On my second trip to Bimblebox in September 2013 I took out a paper tarpaulin made by a canvas tarpaulin maker. Already it was showing signs of tearing and folding by the process of sewing the pieces of hosho paper together by a commercial sewing machine.

On arriving at the Nature Refuge, I set out to tie the tarp over ‘demarcated’ areas of shrubby heathlands, spinifex communities and pockets of  yellow jacket trees and grasses to symbolize the protection or isolation of these ecosystems. I photographed the area beneath the ceiling provided by the tarpaulin to offer a glimpse of these localized plant species.paper over heath


The hosho tarpaulin wraps around a localised section of heath. Images by artist 2013

In the studio, a blended liquid of charcoal from the Bimblebox (eucalyptus populnae) is applied  to the paper by different methods of soaking, splattering or imprinting.

Jude Roberts frottaging the marks left by borer insects amongst variety of grasses and Large fruited yellow jacket trees . Image Greg Harms 2013.

Another tarp is made from tyvek and has been frottaged to resemble ancient text or sacred inscription. These hieroglyphic marks are made from rubbing graphite onto marks made by boring insects on the dead trunks. These trunks are a life source to many organisms. I imagine the markings to be some form of divine thinking or message as was the case in ancient civilizations.

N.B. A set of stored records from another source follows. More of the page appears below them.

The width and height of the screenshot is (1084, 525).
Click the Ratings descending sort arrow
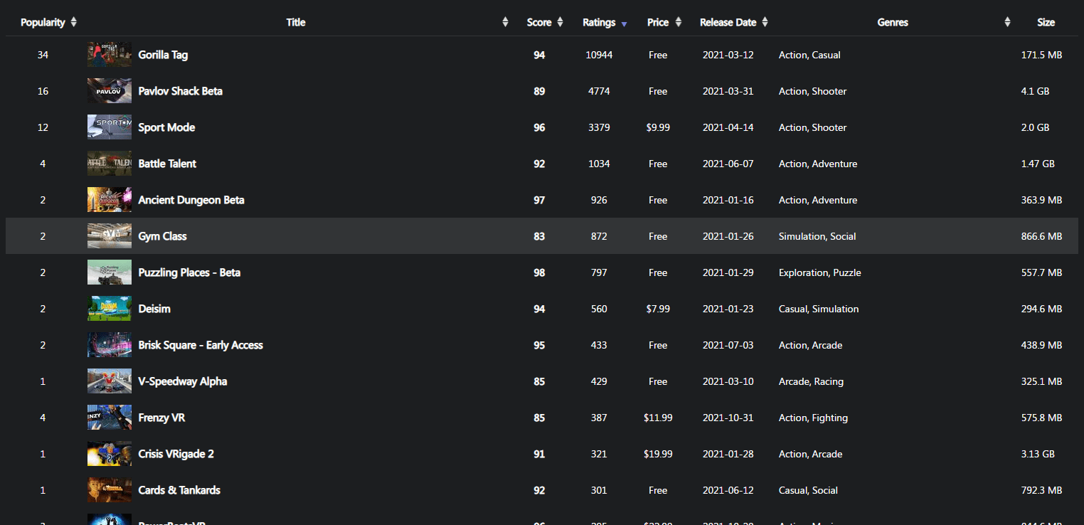tap(624, 23)
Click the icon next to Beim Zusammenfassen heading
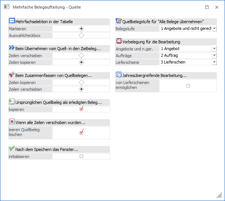The image size is (225, 201). coord(12,75)
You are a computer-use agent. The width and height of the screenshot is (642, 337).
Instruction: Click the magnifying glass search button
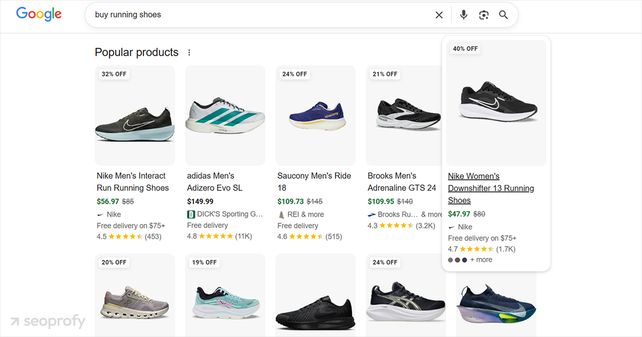coord(503,15)
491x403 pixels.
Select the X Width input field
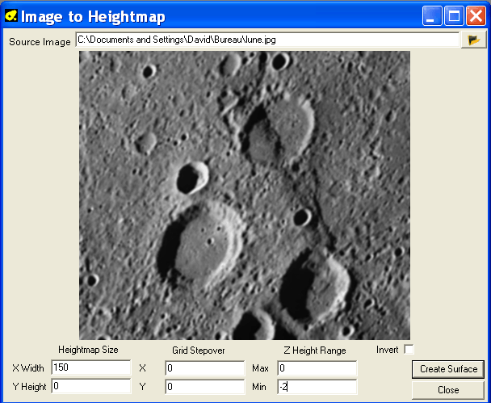point(90,367)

This technique of rubbings or ‘frottage’ is also a way of conveying an absolute concrete reality .

 florescent text

Fluorescent text is added to the graphite markings. Image Carl Warner 2013.

During this visit to western and central Queensland it occurred to me that my aim ‘to make visible’ (of the Galillee Basins and other groundwater systems) is also happening in a different way with the use of highly visible fluorescent objects by road construction and mining companies. This changing landscape since I left the area in 2005 is now a part of the dramatic visual changes in Queenslands inland communities. 


One response to “Tarpaulins in the landscape, Jude Roberts

  1. I love the concept,, especially the last one with the borer markings. I have many photographs of borer trails on tree trunks and branches.